[cfe-users] Running 'scan-build' in SRD's test cases (NIST)

Sun Mar 9 18:32:45 PDT 2014

Hi Edoardo,

What you are observing is something that is potentially easy to “fix”, but essentially requires additional domain-specific modeling in the static analyzer.

To understand what is going on, consider the following example:

  void foo(int x) {
    1 / x;
  }

In this example we have a potential division-by-zero.  If ‘foo’ is analyzed in isolation, we don’t know anything about the value of ‘x’.  We can do one of two things:

(1) Warn that ‘x’ could potentially be zero.

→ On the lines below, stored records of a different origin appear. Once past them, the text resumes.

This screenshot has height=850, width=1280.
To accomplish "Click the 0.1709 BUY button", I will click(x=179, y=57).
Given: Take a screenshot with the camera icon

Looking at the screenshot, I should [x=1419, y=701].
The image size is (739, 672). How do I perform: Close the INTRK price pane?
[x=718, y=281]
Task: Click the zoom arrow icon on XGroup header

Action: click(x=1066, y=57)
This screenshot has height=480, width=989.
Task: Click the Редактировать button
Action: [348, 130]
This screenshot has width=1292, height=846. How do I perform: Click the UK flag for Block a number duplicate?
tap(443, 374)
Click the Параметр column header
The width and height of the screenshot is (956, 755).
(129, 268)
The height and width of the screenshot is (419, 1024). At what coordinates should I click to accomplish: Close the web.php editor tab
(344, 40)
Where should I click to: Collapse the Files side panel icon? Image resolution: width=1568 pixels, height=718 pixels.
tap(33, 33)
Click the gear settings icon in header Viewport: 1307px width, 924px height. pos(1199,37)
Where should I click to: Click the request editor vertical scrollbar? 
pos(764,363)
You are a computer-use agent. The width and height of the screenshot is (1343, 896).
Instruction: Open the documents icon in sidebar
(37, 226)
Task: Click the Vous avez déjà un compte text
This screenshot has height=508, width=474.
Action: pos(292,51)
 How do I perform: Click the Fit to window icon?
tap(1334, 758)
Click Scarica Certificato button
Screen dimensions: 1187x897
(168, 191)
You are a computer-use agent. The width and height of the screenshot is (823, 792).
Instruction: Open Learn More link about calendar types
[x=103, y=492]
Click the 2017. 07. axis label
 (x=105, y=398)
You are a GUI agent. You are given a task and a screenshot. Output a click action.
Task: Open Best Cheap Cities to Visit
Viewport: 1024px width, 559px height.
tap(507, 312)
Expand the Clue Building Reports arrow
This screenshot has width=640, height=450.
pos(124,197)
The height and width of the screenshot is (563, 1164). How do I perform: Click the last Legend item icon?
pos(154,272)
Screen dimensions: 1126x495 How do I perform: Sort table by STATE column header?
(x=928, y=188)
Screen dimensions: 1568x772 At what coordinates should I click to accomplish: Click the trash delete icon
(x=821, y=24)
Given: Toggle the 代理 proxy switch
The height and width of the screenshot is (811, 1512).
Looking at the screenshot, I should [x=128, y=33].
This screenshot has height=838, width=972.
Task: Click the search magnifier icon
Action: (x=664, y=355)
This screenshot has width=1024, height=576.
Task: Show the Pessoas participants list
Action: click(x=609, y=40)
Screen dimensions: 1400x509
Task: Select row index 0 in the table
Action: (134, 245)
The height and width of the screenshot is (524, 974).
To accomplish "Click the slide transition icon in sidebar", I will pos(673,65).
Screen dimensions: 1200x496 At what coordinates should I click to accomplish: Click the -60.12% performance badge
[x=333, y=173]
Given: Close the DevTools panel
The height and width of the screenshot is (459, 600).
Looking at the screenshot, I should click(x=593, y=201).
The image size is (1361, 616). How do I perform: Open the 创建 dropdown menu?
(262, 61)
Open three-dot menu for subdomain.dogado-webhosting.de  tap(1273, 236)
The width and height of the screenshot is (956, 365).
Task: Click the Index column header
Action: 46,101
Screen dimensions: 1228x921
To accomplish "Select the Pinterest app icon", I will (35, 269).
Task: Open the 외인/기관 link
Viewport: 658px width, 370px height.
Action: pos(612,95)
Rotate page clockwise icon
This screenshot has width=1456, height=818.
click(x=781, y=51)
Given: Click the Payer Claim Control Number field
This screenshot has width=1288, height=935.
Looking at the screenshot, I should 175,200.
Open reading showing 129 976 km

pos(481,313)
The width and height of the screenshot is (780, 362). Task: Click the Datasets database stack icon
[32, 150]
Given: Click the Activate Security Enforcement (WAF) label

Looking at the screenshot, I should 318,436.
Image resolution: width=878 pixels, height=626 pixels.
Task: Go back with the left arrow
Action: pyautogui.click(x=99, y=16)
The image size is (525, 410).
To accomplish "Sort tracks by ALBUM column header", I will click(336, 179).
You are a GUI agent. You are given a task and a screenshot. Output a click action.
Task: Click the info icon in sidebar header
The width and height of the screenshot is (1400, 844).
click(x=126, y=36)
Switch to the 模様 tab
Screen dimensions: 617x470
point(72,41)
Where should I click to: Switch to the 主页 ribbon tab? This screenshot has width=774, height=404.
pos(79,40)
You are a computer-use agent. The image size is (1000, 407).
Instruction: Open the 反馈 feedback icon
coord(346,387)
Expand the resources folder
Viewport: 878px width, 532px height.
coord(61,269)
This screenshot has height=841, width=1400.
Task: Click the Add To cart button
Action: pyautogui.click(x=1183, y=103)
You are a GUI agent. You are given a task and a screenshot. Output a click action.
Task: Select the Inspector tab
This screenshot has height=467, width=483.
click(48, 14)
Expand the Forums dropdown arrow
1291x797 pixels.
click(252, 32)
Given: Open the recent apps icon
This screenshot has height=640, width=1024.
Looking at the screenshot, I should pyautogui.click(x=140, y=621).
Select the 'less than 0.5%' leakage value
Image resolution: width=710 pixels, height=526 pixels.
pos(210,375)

(2) Do not emit a warning, but register there was a division and that ‘x’ cannot be zero after the division, and keep analyzing.

In both cases the value of ‘x’ is unconstrained, so we can look at #1 and #2 as two potential default behaviors.  In the analyzer we do #2.  Essentially, although the value of ‘x’ is unconstrained, we don’t warn here.  The rationale is that the analyzer would emit a huge number of false positives for integers that are possibly perfectly safe.  We take the same tactic for pointers, who all could hypothetically could be null.

Instead, we take the strategy in the analyzer to flag bugs like null pointers and division-by-zero if we have evidence belief there may be a problem.  For example, if a pointer is checked against null, we have evidence to believe that the pointer could be null.  Similarly, there may be some APIs that we know could return a null pointer, and thus we can possibly track that information and see if a pointer coming from one of these sources is dereferenced.

The same tactic can be taken with integers and divide-by-zero.  Let’s look at one of your examples:

void f_fscanf()
{
    int data;
    fscanf(stdin, "%d", &data); 
    /* POTENTIAL FLAW: Possibly divide by zero */ 
    printIntLine(100 / data);
}

After the call to ‘fscanf’ the analyzer tracks that ‘data’ binds to some symbolic integer value.  That value is considered to be underconstrained, just like in my example above.  In this example however, we could track some additional information that it came from an unsafe API like fscanf.  This information is something *additional* that we would need to model, as we probably would not want to do this for any arbitrary API call.  Modeling this might not be too hard.  For example, the symbolic integer value does have some information associated with it to tell us where it originated; we could possibly use this to consult an API list to determine if the integer value should be treated as unsafe.  We’d then modify the divide-by-zero logic in the analyzer to emit a warning if an under constrained integer came from one of these sources.  We’d probably could conjure up something fairly ad hoc at first for a few specific cases, and then generalize it.  A while ago we experimented with generalized taint analysis in the analyzer, which is something that would also possibly be useful here.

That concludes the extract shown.